問題 1: コロナ禍と化粧品の消費についての抜粋から、「この3年間私たちが経験してき」を含む語句で始まり「でもできる体制になっている。」で終わる部分を書き出すこと。その際、「百貨店」を「ショッピングモール」に置き換える。
問題 2: コロナ禍と化粧品の消費についての抜粋で、「まず2020年に」で始まる段落を、主な事実を残して箇条書きにまとめること。
問題 3: コロナ禍と化粧品の消費についての抜粋で、店販化粧品各社が今日身に着けているとされる“二刀流”とは何か。

抜粋:
---+---
第91回 コロナ禍は化粧品の消費をどう変えたか?

【週刊粧業2023年12月11日号8面にて掲載】

 この3年間私たちが経験してきたコロナ禍の中で、化粧品の消費行動はどのように変化したのか? 自分自身や身近な人々の行動、お客様調査などを通じて感じたことをまとめてみた。

 まず2020年にコロナ感染が拡大し、緊急事態宣言のもとに百貨店は閉店、インバウンドの旅行者も激減、化粧品の店頭販売は大きな打撃を受けた。その間、通販化粧品業界は多少売上を伸ばした。もともとスキンケアアイテムがメイン商材の業界だったこともあり、大きく拡大したという訳ではないが堅調に売上を伸ばした。ヘアケアや入浴剤は「巣ごもり美容アイテム」として拡大したようだ。

 その後、閉店状態が長く続く状況に対応して店販化粧品各社は、電話カウンセリング、Webミーティングやセミナー、イベントなどを開催し、非対面販売の手法を取り入れ始めた。今では、Web接客、肌診断&AI活用のアドバイス、オンラインセミナー、オンラインカウンセリング等、デジタルを通じた販売はなんでもできる体制になっている。

 そして今日では、店頭販売が回復してきて、インバウンドも盛り返してきたため、店販化粧品各社は、店舗でも通販でも販売できる“二刀流”を身に着けている。そんな中で、消費者の化粧品購入行動は、どう変わったのか?
---+---
表示情報:

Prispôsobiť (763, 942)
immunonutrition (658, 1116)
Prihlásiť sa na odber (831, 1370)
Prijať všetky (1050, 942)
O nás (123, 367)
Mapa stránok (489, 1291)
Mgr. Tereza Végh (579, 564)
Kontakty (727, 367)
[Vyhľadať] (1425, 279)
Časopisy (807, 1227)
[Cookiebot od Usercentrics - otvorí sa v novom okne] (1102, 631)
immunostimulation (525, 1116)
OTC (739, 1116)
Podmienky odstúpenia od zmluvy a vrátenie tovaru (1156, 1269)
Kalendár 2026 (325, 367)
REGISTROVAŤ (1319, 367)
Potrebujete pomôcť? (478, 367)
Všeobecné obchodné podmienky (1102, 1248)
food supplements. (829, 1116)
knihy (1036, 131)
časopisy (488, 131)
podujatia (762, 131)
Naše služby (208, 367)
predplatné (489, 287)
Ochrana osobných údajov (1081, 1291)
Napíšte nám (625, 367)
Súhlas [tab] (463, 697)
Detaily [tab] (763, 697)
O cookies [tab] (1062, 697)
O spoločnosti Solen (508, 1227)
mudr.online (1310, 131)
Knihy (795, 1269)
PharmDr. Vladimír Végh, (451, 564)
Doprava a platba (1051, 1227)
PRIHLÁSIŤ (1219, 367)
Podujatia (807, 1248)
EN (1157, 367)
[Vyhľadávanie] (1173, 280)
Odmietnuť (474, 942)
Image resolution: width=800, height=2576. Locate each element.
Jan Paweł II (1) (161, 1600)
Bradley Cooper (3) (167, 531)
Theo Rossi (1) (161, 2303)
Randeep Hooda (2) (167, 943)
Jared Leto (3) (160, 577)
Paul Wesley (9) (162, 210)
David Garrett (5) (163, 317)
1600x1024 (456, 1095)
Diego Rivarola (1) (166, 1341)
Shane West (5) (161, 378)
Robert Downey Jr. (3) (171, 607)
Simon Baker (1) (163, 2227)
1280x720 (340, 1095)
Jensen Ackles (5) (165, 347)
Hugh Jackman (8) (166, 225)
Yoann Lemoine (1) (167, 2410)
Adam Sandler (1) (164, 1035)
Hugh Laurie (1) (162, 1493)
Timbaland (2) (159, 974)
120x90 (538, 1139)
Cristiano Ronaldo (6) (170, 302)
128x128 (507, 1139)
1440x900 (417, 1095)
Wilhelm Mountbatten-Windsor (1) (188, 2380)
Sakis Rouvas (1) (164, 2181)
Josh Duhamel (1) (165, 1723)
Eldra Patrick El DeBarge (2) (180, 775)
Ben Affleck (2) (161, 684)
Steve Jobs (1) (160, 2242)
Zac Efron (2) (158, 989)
---+---
解答 1:
この3年間私たちが経験してきたコロナ禍の中で、化粧品の消費行動はどのように変化したのか? 自分自身や身近な人々の行動、お客様調査などを通じて感じたことをまとめてみた。

 まず2020年にコロナ感染が拡大し、緊急事態宣言のもとにショッピングモールは閉店、インバウンドの旅行者も激減、化粧品の店頭販売は大きな打撃を受けた。その間、通販化粧品業界は多少売上を伸ばした。もともとスキンケアアイテムがメイン商材の業界だったこともあり、大きく拡大したという訳ではないが堅調に売上を伸ばした。ヘアケアや入浴剤は「巣ごもり美容アイテム」として拡大したようだ。

 その後、閉店状態が長く続く状況に対応して店販化粧品各社は、電話カウンセリング、Webミーティングやセミナー、イベントなどを開催し、非対面販売の手法を取り入れ始めた。今では、Web接客、肌診断&AI活用のアドバイス、オンラインセミナー、オンラインカウンセリング等、デジタルを通じた販売はなんでもできる体制になっている。

解答 2:
- 2020年にコロナ感染が拡大し、緊急事態宣言のもとで百貨店が閉店し、インバウンドの旅行者も激減した。化粧品の店頭販売は大きな打撃を受けた。
- その間、通販化粧品業界は売上を多少伸ばした。もともとスキンケアアイテムがメイン商材だったため、大きな拡大ではないが堅調だった。
- ヘアケアや入浴剤は「巣ごもり美容アイテム」として拡大したようだ。

解答 3: 店舗でも通販でも販売できること。